5. Maura: Lunga è la notte
Ci sono delle notti che nel gergo comune si definiscono “disturbate”. Credo non sia corretto definirle propriamente in questi termini; l personificazione di un oggetto (se così si può chiamare) è una tecnica che si addice alla narrativa o al senso comune, a non ha nulla a che vedere con la realtà. Eppure, che il termine sia appropriato o meno non importa, questa notte è stata DISTURBATA. Jane non era con me. Per la prima volta da quando si è trasferita a Washington, non era al mio fianco e una notte, come tutte le altre, è divenuta anticamera di incubi e timori più reconditi. Nella mia mente hanno cominciato a riaffiorare ricordi del passato ormai stipati: mio padre ferito, i killer, il carcere, la morte di Angela, le innumerevoli volte in cui Jane ha rischiato di morire. Mi sento il cuore chiuso in una morsa, specialmente qui e ora, nel letto freddo e vuoto che ci appartiene. E mi sento sempre impotente di fronte a lei, inutile, superflua. Non posso fare niente ora che lei è a mille miglia da Boston e non ho potuto fare niente allora, quando ha deciso di buttarsi in quell’impresa folle, che ha portato la nascita di quella meravigliosa creatura dagli occhi di ghiaccio, che ha riempito le mie giornate grigie, dando colore alla mia vita, portando la luce nel mio mondo ombroso.
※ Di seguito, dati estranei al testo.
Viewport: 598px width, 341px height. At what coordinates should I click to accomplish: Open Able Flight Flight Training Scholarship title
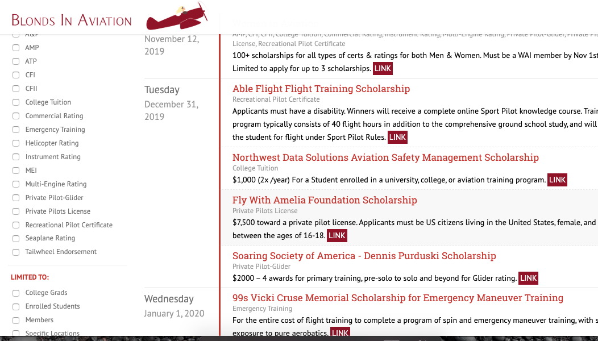(321, 89)
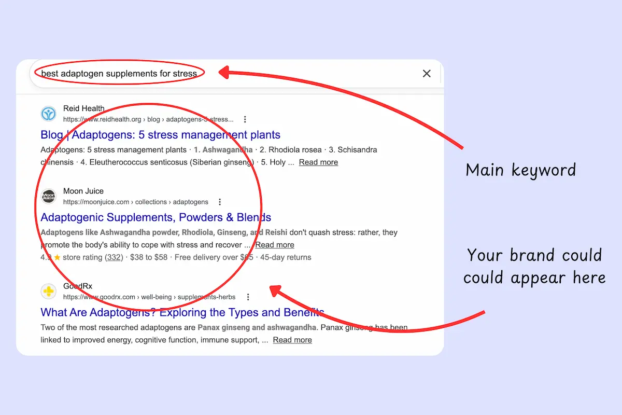Click inside the search input field
The image size is (622, 415).
[259, 73]
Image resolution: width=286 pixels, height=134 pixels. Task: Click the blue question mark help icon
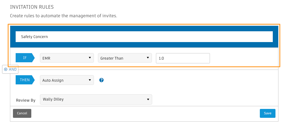pyautogui.click(x=101, y=80)
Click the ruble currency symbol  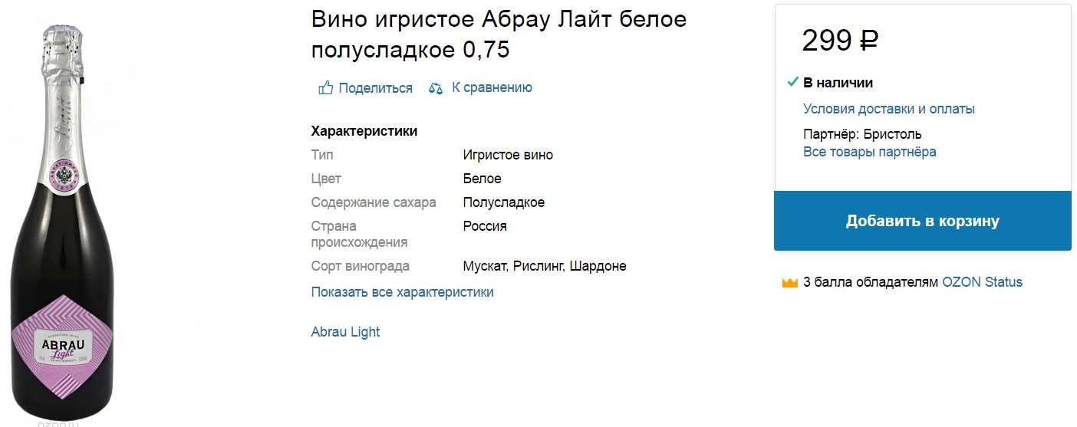click(868, 41)
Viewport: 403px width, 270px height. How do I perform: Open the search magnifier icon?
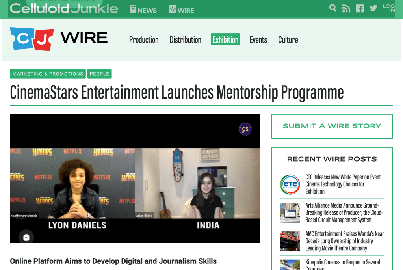[333, 8]
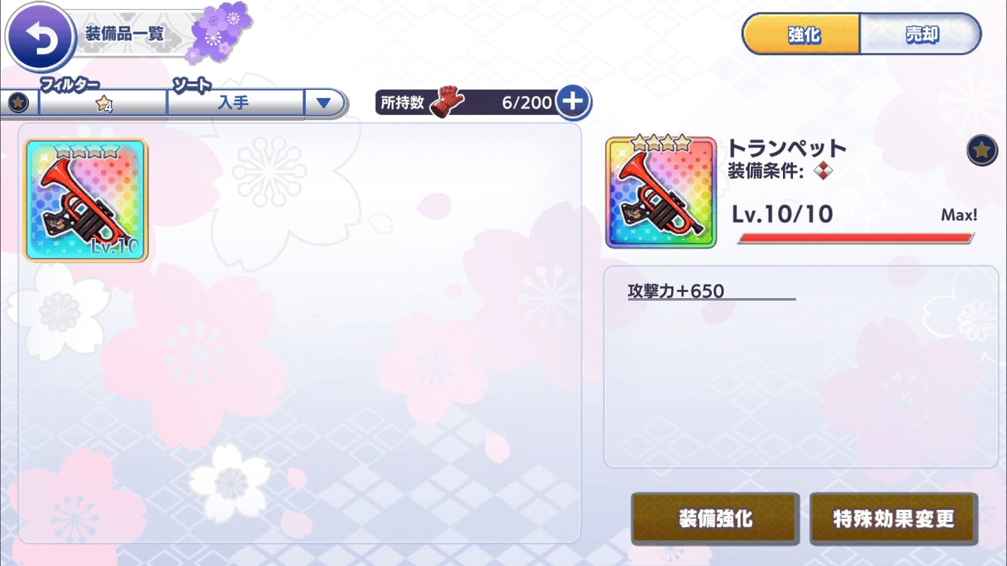This screenshot has width=1007, height=566.
Task: Open the star rarity filter
Action: [104, 103]
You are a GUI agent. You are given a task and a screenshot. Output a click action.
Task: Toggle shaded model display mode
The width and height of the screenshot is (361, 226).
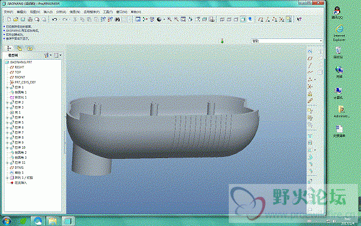click(243, 19)
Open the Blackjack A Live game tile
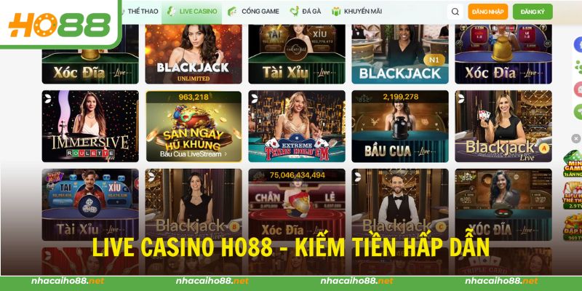This screenshot has width=582, height=291. click(x=503, y=126)
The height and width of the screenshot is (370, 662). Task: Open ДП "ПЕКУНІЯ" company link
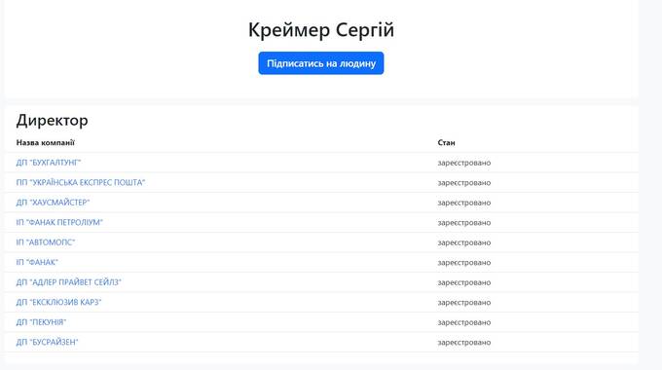[x=41, y=322]
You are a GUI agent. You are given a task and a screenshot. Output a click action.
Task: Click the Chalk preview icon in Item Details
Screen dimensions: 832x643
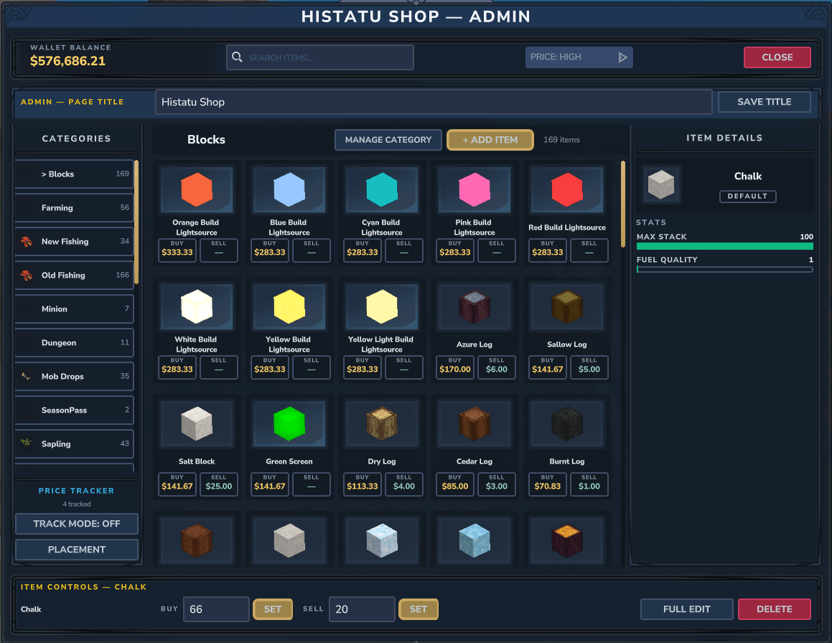(x=661, y=184)
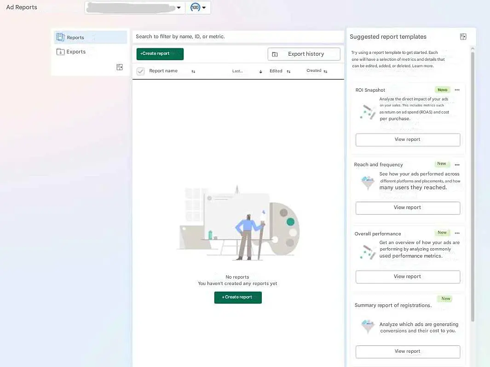This screenshot has height=367, width=490.
Task: Open options menu on Overall performance template
Action: (x=457, y=233)
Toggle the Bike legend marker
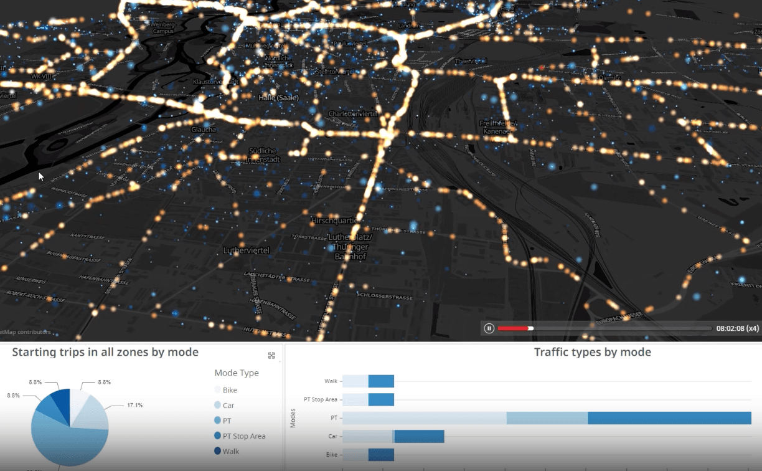This screenshot has height=471, width=762. pyautogui.click(x=218, y=390)
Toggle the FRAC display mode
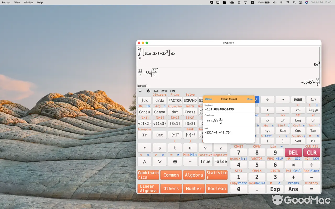This screenshot has width=335, height=209. (173, 91)
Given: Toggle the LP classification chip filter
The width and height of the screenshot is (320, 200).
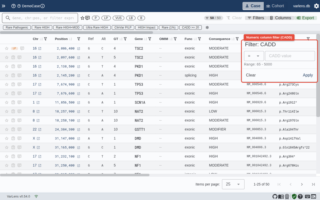Looking at the screenshot, I should click(x=106, y=18).
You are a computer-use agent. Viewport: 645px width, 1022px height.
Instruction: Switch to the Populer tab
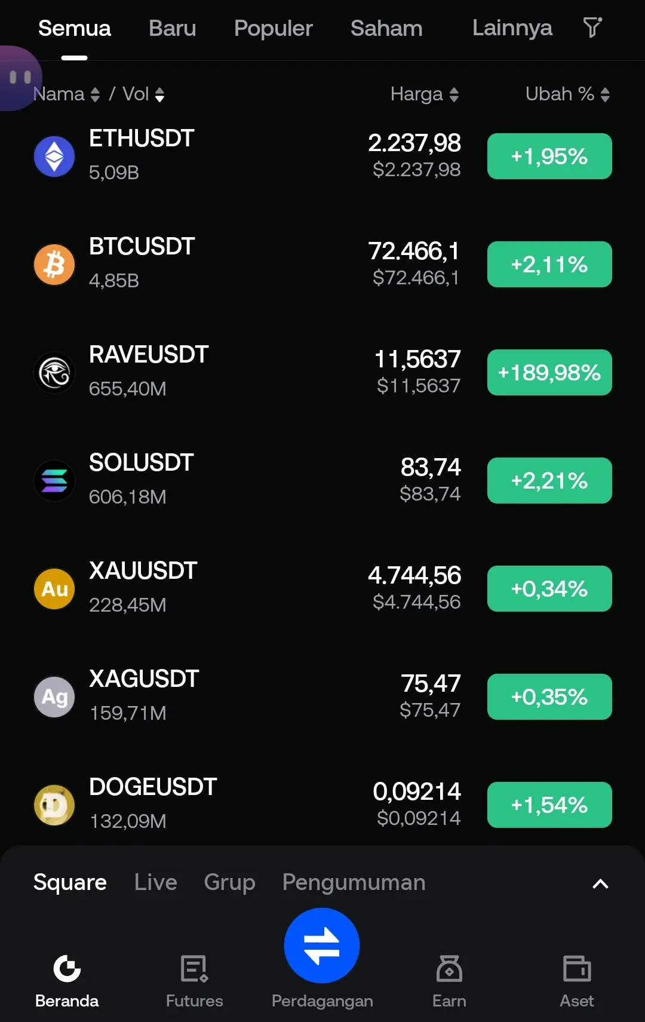coord(273,28)
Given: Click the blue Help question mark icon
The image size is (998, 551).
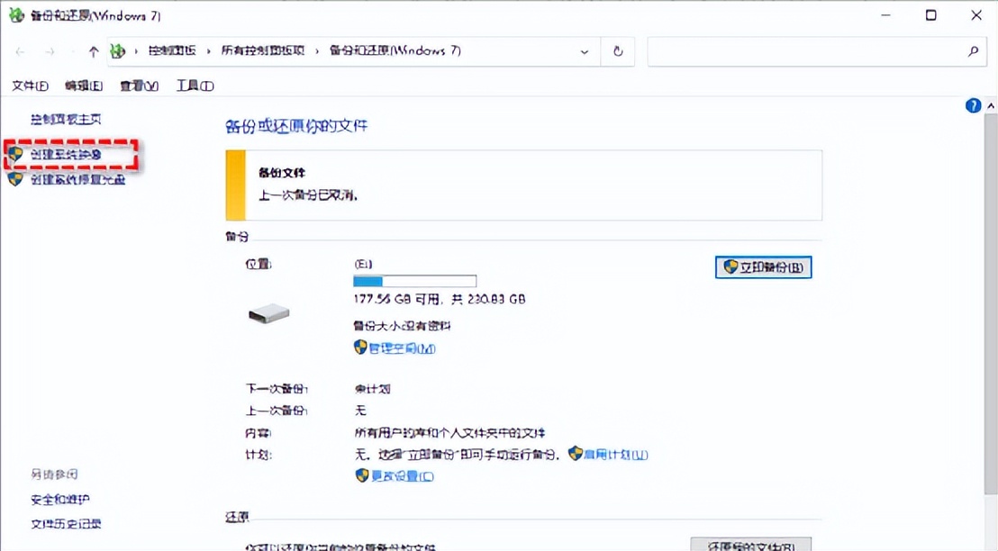Looking at the screenshot, I should (x=973, y=105).
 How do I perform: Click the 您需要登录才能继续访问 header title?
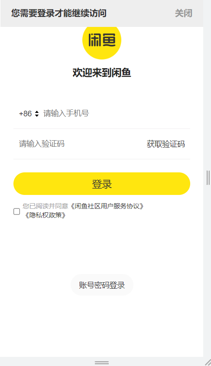[x=59, y=13]
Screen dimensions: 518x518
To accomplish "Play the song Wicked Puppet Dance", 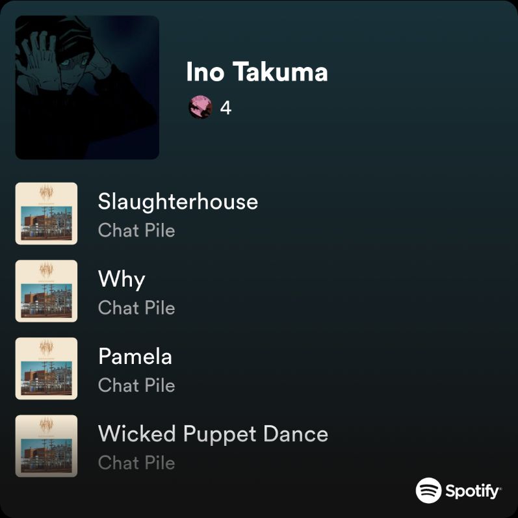I will [213, 434].
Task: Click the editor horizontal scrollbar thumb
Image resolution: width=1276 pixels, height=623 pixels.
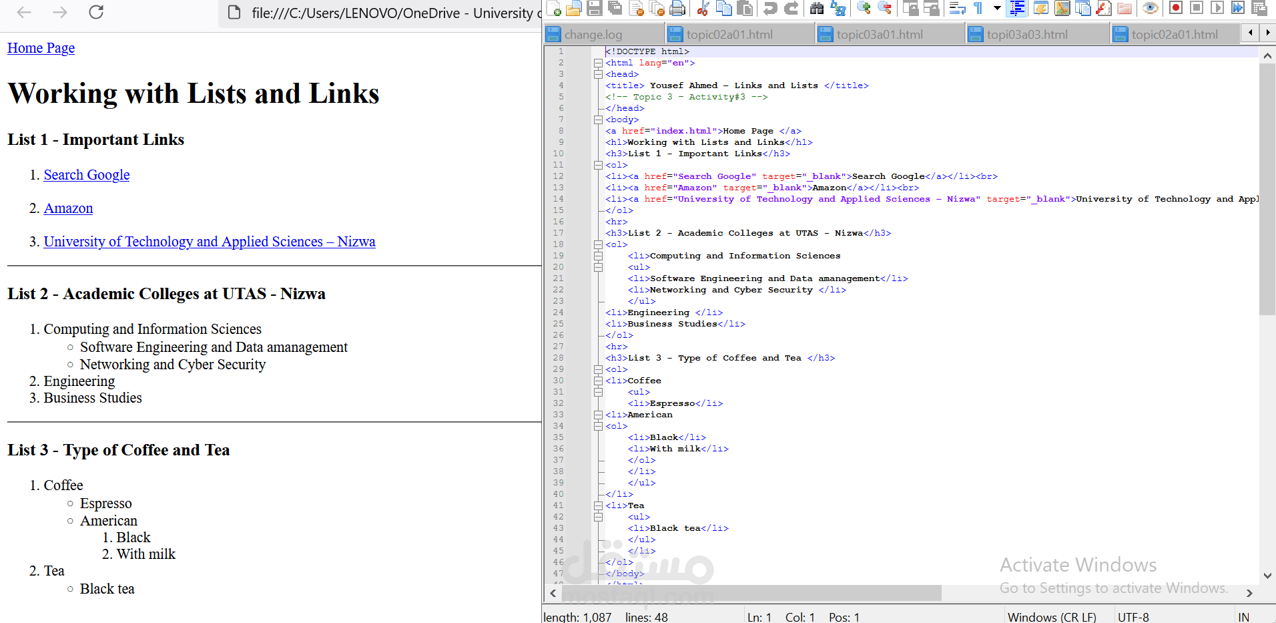Action: (x=751, y=593)
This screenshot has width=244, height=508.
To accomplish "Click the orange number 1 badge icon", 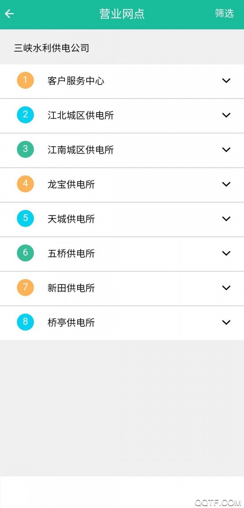I will (x=25, y=80).
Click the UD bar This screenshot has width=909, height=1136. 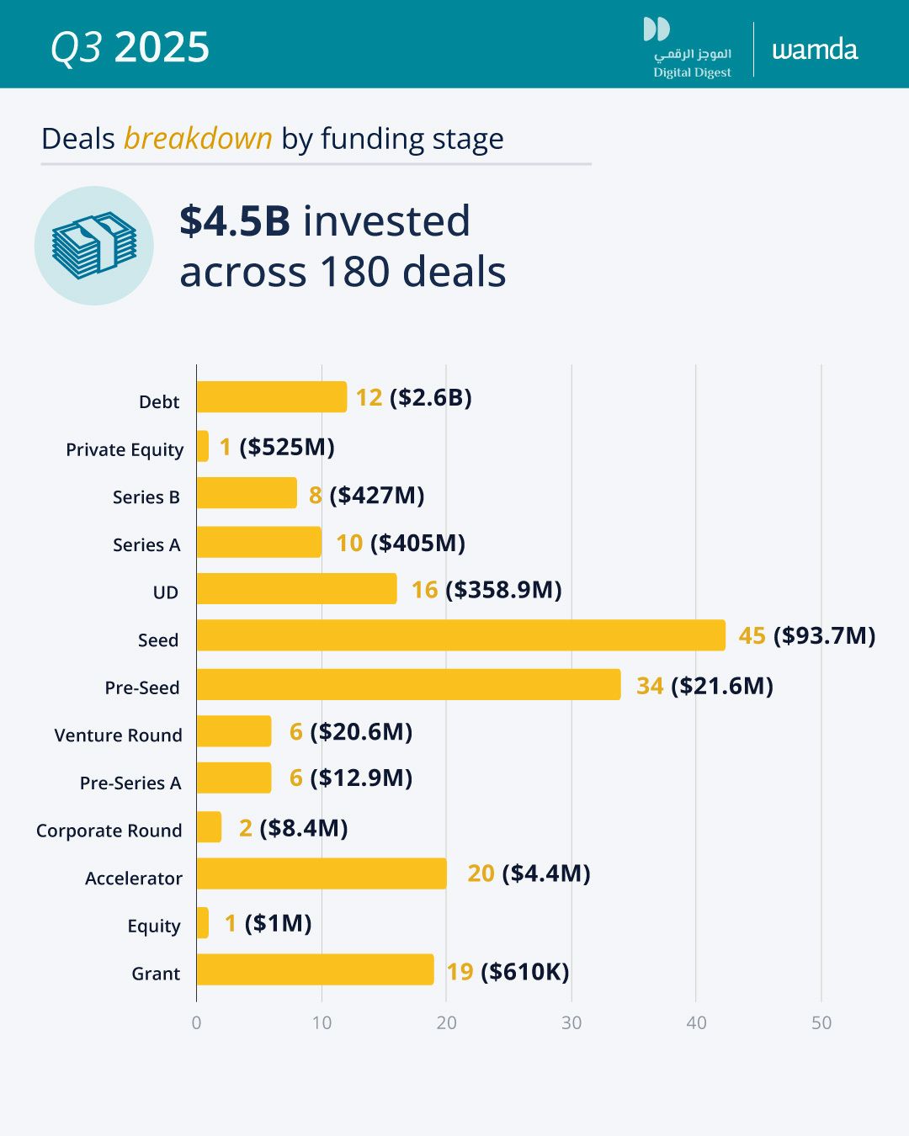[x=296, y=589]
Mi alzo e vado in camera sua; la vedo assopita nel suo lettino di ciliegio: sopra al pigiamo indossa la maglietta di MISS FBI, un regalo che mi fece Jane, ma che poi convenimmo si adattasse più al suo stile che al mio. E adesso ricopre il corpicino di mia figlia, lambendole le ginocchia nodose. Jane manca molto anche a lei.
- Charlotte…- le sussurro dolcemente all’orecchi, lasciandole un bacio sulla guancia calda. Lei storce il naso, poi apre un occhio e mi guarda. E io mi perdo nel suo cielo.
- E’ ancora presto…-le mormoro io: -Volevo passare un po’ di tempo qui con te.- le accarezzo il capo scompigliato. Lei allunga le braccia e le cinge intorno al mio collo. Con un movimento esperto la sollevo dal letto, lei si arpiona ai miei fianchi con le gambe sottili che fanno capolino da quella buffa maglietta. La porto nel nostro letto e la lascio riposare; mi stringo dolcemente a lei, sento i miei occhi inumidirsi, ma li chiudo, fermando le lacrime sul nascere. E finalmente riposo anche io.